I have to boys and they have always got along. They are brothers so as they got a older a pecking order was developed and there was lots of squeaking but no real harm (even though I freaked a bit!).

Last Monday my house was broken into and the little.... darlings shall we say shook up their cage. I found it upside down on the floor. No real harm to the mice but they where understandably shook up.

They seemed fine but then I noticed that Janco (who is the more dominant one) had a few scratches behind his ears. Then I found one on his head. Then yesterday I noticed a big bit on his side. It must have been done within a few hours because I saw him out having water around 2 and then went the shop. was only gone for a little bit but when I came back I noticed that.

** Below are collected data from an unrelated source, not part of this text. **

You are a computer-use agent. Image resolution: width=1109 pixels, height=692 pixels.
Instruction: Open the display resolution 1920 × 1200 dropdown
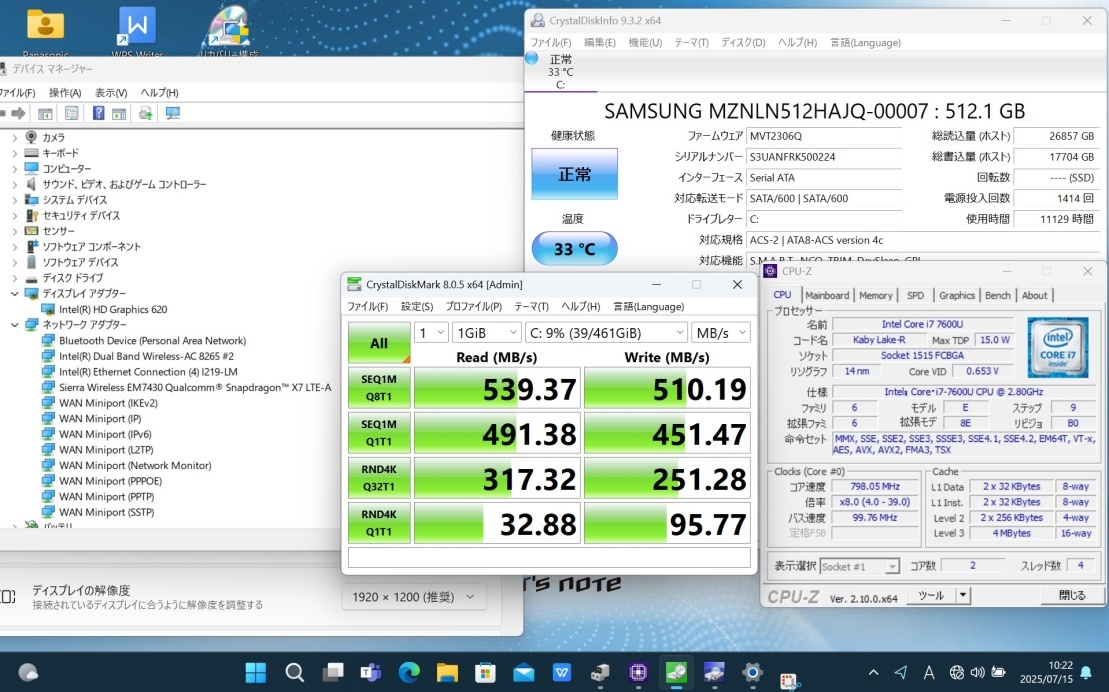tap(414, 597)
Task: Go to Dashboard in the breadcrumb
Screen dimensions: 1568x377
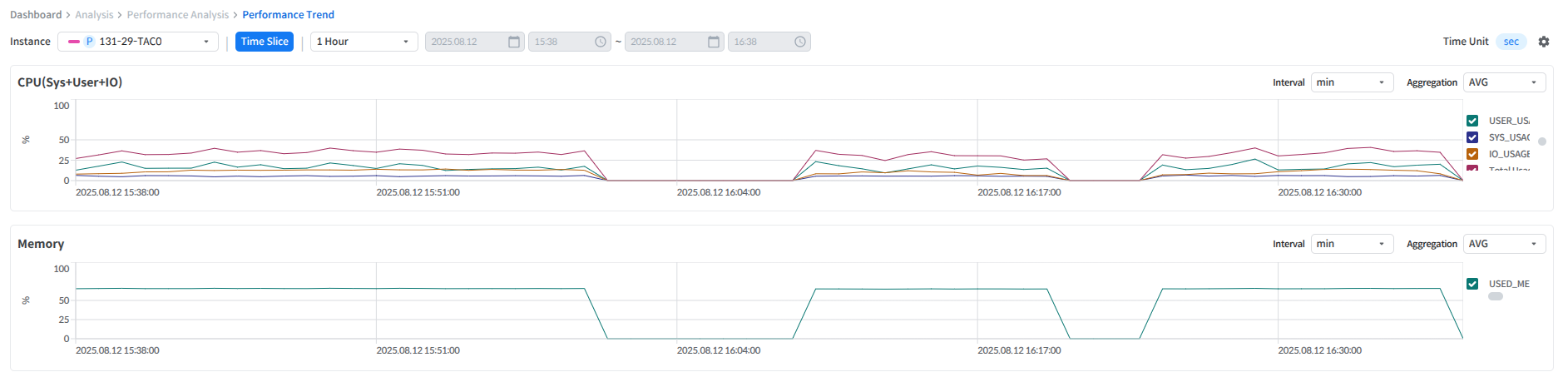Action: pyautogui.click(x=36, y=15)
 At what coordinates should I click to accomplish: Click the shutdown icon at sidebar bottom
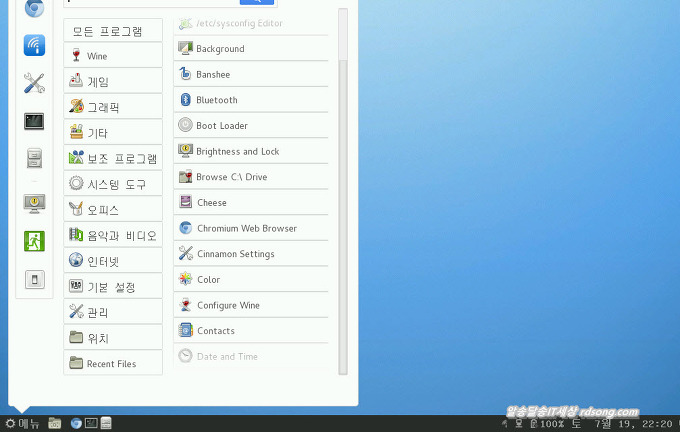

I've tried taking pictures but he's never been that keen on being handled so freaks out when I try to hold him. I don't know if this is something that will stop or even if Janco needs to go the vet!

Any ideas? Not sure how to pop pics on here so put them on my deviant art if I'm ok to link to that


----------



## Yelena (Apr 25, 2010)

http://sassybot.deviantart.com/#/d4t8i2e
http://sassybot.deviantart.com/#/d4t8i00
http://sassybot.deviantart.com/#/d4t8hws

that should work I hope


----------



## Cait (Oct 3, 2008)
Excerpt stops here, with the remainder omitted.